I am running into issues when trying to use reverse-mode automatic differentiation via Zygote when trying to solve families of
Given u(t), we can train a neural ODE to find the underlying ODE du/dt = f(u, t).
For example, consider the dahlquist equation du/dt = lambda*u, u(0)=u0. We replace the righthand side by a neural network f(u,t). Then for a variety of initial conditions, we numerically simulate du/dt = lambda*u to get u(t). To train the neural ODE, for each initial condition we simulate du/dt = f(u,t) to get a prediction u_pred(t), and perform a gradient-based search using |u_pred(t) - u(t)| as the loss-function. In other words, the initial conditions are our features, and the resulting u(t) are our labels. Because we may have many parameters in our neural network, it is important to be able to use reverse-mode AD to compute the gradient.
Here is an example like that from the SciML documentation. They use OrdinaryDiffEq.remake to change the initial condition of the neural ODE problem.
Instead of varying the initial condition, I want to vary lambda (or both). I.e. I want to find du/dt = f(u,t,lambda), where values of lambda are our features, and again the various u(t) are our labels (in my real work lambda will be some control vector that changes du/dt in a more complicated way).
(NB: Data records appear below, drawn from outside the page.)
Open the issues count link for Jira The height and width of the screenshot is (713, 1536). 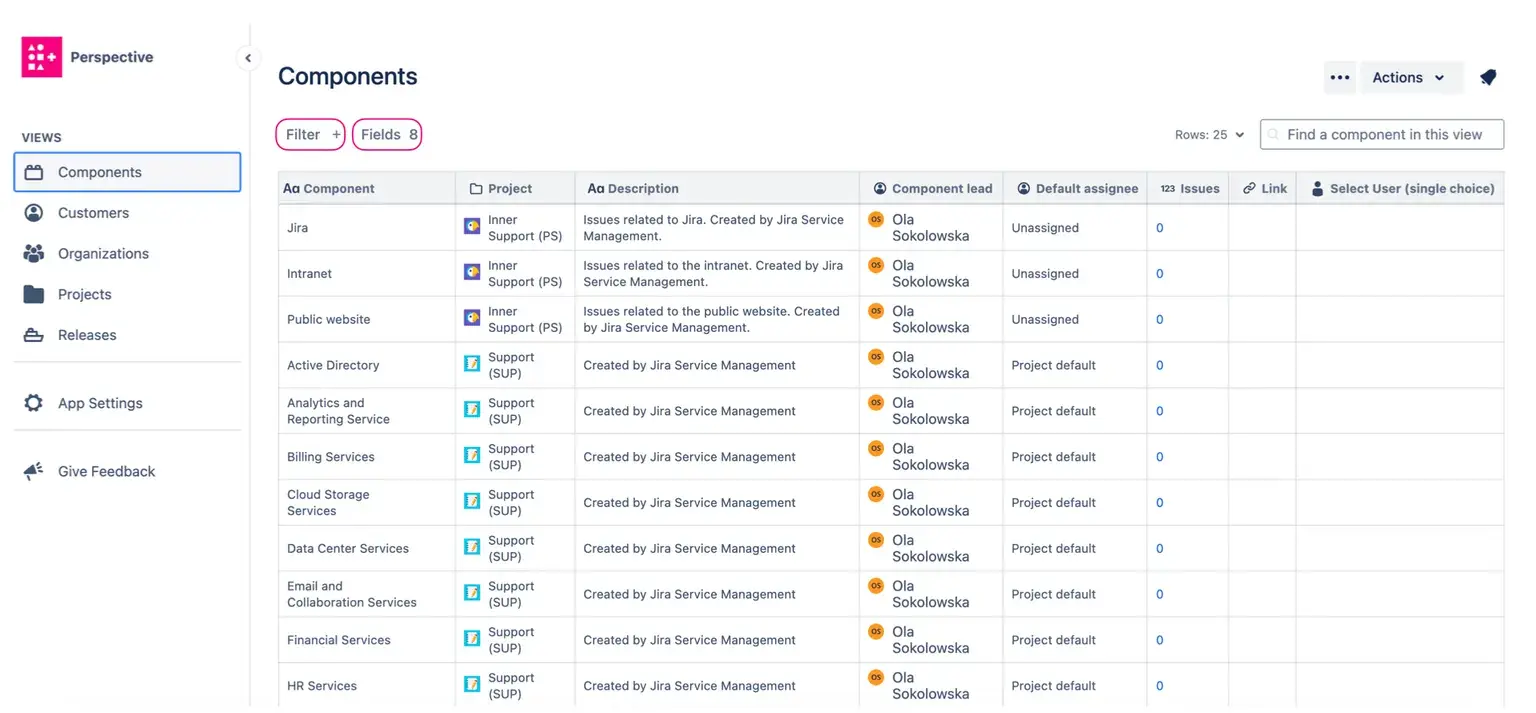[1160, 228]
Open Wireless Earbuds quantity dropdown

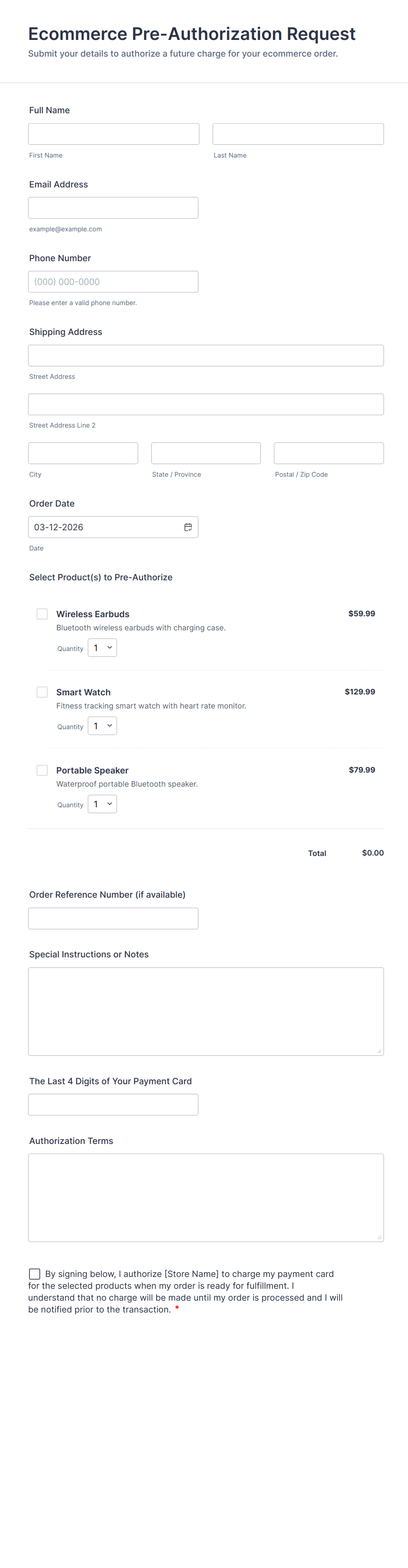[102, 647]
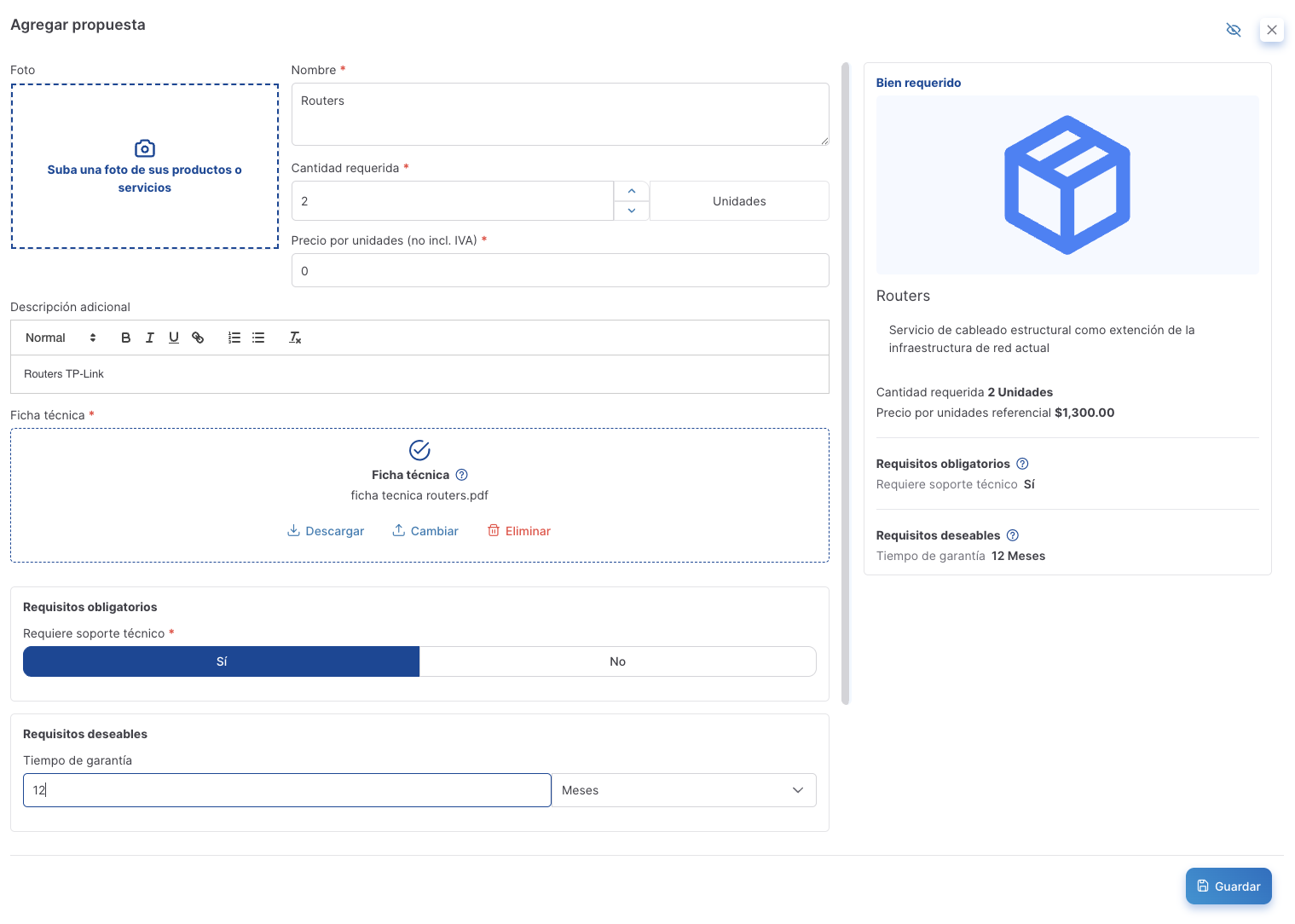Image resolution: width=1295 pixels, height=924 pixels.
Task: Save the proposal with Guardar
Action: (1229, 886)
However, I am having trouble using Zygote to compute gradients of the loss function, since the neural network f is parameterized by both lambda and the neural network weights, but only the neural network weights are trainable, and the neural network weights (as used by Lux.jl) are in NamedTuple format, which causes issues for Zygote. To work around this, I tried using ComponentArrays.jl, but that has caused other issues, seemingly because when I gather lambda and the neural network weights to pass to f, Zygote is unable to infer the relationship between the gathered ComponentArray and the input ComponentArray (which consists only of the neural network weights).
In the following MWE, test_grad is (nothing,). I would appreciate any advice on how I could solve the problem with a similar setup, but computing the gradient correctly.
import OrdinaryDiffEq as ODE
import Optimization as OPT
import OptimizationOptimisers as OPO
import Lux
import Zygote
import SciMLSensitivity
using Random: MersenneTwister
using ComponentArrays: ComponentArray
sensealg = SciMLSensitivity.BacksolveAdjoint(autojacvec = SciMLSensitivity.ZygoteVJP())
# Set up dahlquist equation, solve an ensmble of problems with different λ
u0 = 1.0f0
tspan = (0.0f0, 1.0f0)
saveat = 0.1f0
dummy_λ = -1.0f0
"""
Compute du/dt for the dahlquist test equation
du/dt = λ * u
"""
function dudt_dahlquist(u, p, t)
λ = p
return λ * u
end
prob_dahlquist_template = ODE.ODEProblem(dudt_dahlquist, u0, tspan, dummy_λ)
num_training_samples = 10
# Randomly sampled λ values in [-0.5, 0.5]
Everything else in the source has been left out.